— THE INPUT —
>>>>

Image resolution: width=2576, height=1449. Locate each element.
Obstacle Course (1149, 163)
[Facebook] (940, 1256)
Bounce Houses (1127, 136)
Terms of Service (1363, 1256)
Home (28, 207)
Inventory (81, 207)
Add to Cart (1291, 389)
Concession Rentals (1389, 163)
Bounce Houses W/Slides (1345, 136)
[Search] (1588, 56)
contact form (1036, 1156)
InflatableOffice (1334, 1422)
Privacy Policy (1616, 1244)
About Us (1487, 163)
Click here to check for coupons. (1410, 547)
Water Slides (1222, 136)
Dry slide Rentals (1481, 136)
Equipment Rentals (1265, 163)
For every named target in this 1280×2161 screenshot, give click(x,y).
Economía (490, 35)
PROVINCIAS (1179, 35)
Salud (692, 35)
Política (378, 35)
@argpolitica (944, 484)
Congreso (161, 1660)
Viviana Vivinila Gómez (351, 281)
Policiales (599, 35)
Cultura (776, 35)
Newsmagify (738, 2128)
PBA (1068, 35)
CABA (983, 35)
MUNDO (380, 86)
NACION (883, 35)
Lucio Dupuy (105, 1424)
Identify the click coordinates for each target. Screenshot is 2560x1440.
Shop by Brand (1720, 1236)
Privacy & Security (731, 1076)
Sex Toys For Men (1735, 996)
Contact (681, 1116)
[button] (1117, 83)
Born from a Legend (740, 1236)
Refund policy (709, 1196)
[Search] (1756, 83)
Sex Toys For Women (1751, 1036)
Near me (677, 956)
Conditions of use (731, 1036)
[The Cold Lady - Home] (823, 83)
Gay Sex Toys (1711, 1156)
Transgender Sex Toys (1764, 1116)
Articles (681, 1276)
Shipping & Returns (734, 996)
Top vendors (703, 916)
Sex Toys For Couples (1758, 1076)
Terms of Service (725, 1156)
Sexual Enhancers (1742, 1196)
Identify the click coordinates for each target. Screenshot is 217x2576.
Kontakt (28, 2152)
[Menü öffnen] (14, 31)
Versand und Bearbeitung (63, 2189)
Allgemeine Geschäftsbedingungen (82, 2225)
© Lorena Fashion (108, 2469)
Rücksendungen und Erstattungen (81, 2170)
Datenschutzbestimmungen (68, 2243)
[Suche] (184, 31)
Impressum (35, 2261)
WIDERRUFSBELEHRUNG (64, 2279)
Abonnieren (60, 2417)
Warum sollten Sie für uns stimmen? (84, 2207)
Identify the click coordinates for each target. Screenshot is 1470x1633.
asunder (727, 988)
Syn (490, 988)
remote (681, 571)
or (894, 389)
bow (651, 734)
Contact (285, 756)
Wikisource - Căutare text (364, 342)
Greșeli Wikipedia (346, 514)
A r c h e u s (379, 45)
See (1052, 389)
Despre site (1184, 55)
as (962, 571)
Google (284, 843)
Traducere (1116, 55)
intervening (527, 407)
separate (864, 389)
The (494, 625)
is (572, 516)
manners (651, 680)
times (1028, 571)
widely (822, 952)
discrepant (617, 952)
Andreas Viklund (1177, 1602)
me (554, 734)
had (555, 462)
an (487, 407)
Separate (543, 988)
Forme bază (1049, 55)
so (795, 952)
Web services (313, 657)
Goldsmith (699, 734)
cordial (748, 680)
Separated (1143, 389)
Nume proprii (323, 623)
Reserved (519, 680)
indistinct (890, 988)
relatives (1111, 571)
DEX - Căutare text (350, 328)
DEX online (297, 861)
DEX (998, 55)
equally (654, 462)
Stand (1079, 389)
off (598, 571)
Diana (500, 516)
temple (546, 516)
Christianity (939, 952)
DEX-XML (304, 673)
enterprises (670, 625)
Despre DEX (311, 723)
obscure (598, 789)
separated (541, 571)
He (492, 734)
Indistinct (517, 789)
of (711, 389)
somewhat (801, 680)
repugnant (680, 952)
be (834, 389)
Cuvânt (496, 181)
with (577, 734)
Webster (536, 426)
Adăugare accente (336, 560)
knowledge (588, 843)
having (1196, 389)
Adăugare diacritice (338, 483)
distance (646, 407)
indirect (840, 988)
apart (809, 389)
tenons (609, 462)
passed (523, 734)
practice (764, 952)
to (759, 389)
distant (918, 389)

<<<<

Only the lines above starting at the line that holds "Forme bază (1049, 55)" and ending at the line that holds "obscure (598, 789)" are to be repeated, exactly and in full.

Forme bază (1049, 55)
so (795, 952)
Web services (313, 657)
Goldsmith (699, 734)
cordial (748, 680)
Separated (1143, 389)
Nume proprii (323, 623)
Reserved (519, 680)
indistinct (890, 988)
relatives (1111, 571)
DEX - Căutare text (350, 328)
DEX online (297, 861)
DEX (998, 55)
equally (654, 462)
Stand (1079, 389)
off (598, 571)
Diana (500, 516)
temple (546, 516)
Christianity (939, 952)
DEX-XML (304, 673)
enterprises (670, 625)
Despre DEX (311, 723)
obscure (598, 789)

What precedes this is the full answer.